FRANKFURT (Reuters) - Deutsche Bank has suspended five traders suspected of inappropriate conduct following an internal investigation into possible manipulation of the Europe Interbank Offered Rate (Euribor), a source familiar with the matter said on Wednesday.
Germany's flagship lender launched an internal investigation after regulators drew attention to potential involvement of Deutsche Bank staff in a global scam to manipulate benchmark inter-bank lending rates.
The traders, who worked on Deutsche Bank's money market team in Frankfurt, were suspended on Tuesday, the source said.
Deutsche Bank, which suspended two traders last year for involvement in the manipulation of Libor (London interbank offered rate), would not say how many traders were suspended. It added that no current or former board members have been implicated.
Deutsche Bank is cooperating in the various investigations into potential manipulation of interbank offered rates and last week said it did not expect to announce a resolution of regulatory probes in to Libor this year.

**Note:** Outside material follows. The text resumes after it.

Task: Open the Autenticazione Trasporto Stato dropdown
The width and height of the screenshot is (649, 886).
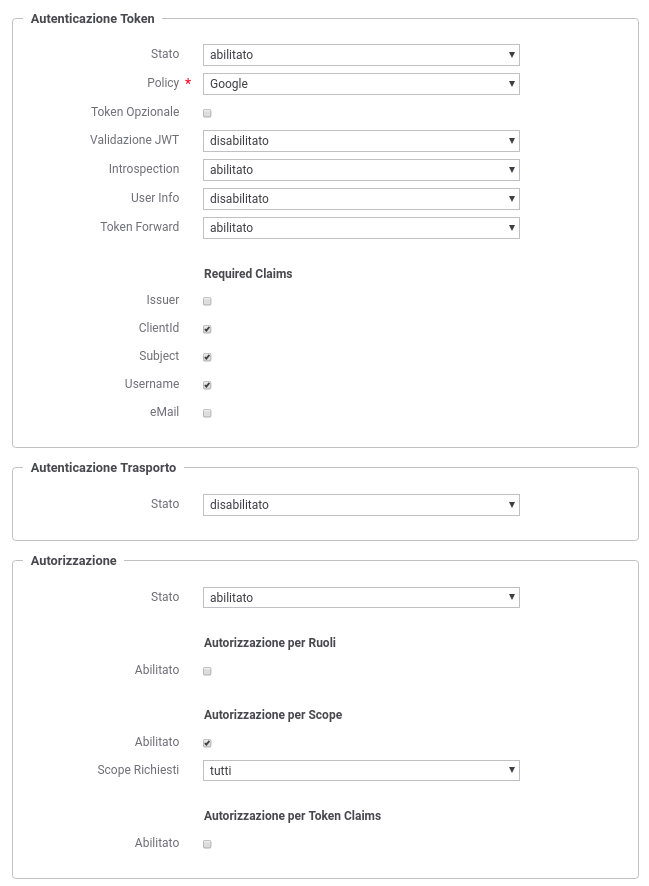Action: pyautogui.click(x=361, y=505)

On Wednesday British bank Royal Bank of Scotland was fined some $612 million to settle charges of rigging the London Interbank Offered Rate (Libor). Rival Barclays was fined $453 million in June while UBS paid about $1.5 billion in December.
Libor is just one of a raft of legal problems haunting Deutsche. It faces lawsuits accusing the bank of misleading investors about the quality of risky residential mortgage-backed securities, and it saw senior executives drawn into a widening tax evasion probe linked to carbon trading following a raid on its headquarters.
Deutsche on Wednesday referred to a statement made in January when it commented about progress on its internal probe, triggered by concerns that benchmark interest rates were being manipulated.
"Upon discovering that certain employees acted inappropriately, we have suspended or dismissed employees, clawed back unvested compensation, and will continue to do so as we complete our investigation," the bank said at the time.
The investigation is being led by Deutsche Bank's legal department, with the support of external counsel, and reports to the management and supervisory boards.
In July, the bank had said it had found that a limited number of employees, acting on their own initiative, had engaged in conduct that fell short of the Bank's standards.
Euribor and its larger counterpart Libor are Europe's key gauges of how much banks pay to borrow from their peers and are used to set the prices of swathes of financial products, from some mortgages to more complex derivatives.
They also are a key indicator of financial market tension. When the financial crisis hit in 2008 interbank rates soared as trust between banks crumbled.
More than 40 banks contribute toward setting the Euribor interbank lending rate.
When it released fourth-quarter earnings on January 31, Deutsche Bank said it had increased its litigation reserves to 1.8 billion euros ($2.4 billion) from 800 million euros, some of which is related to the Libor probe.
In addition, 2 billion euros of contingent liabilities remain, the bank said, referring to possible losses over and above existing legal provisions.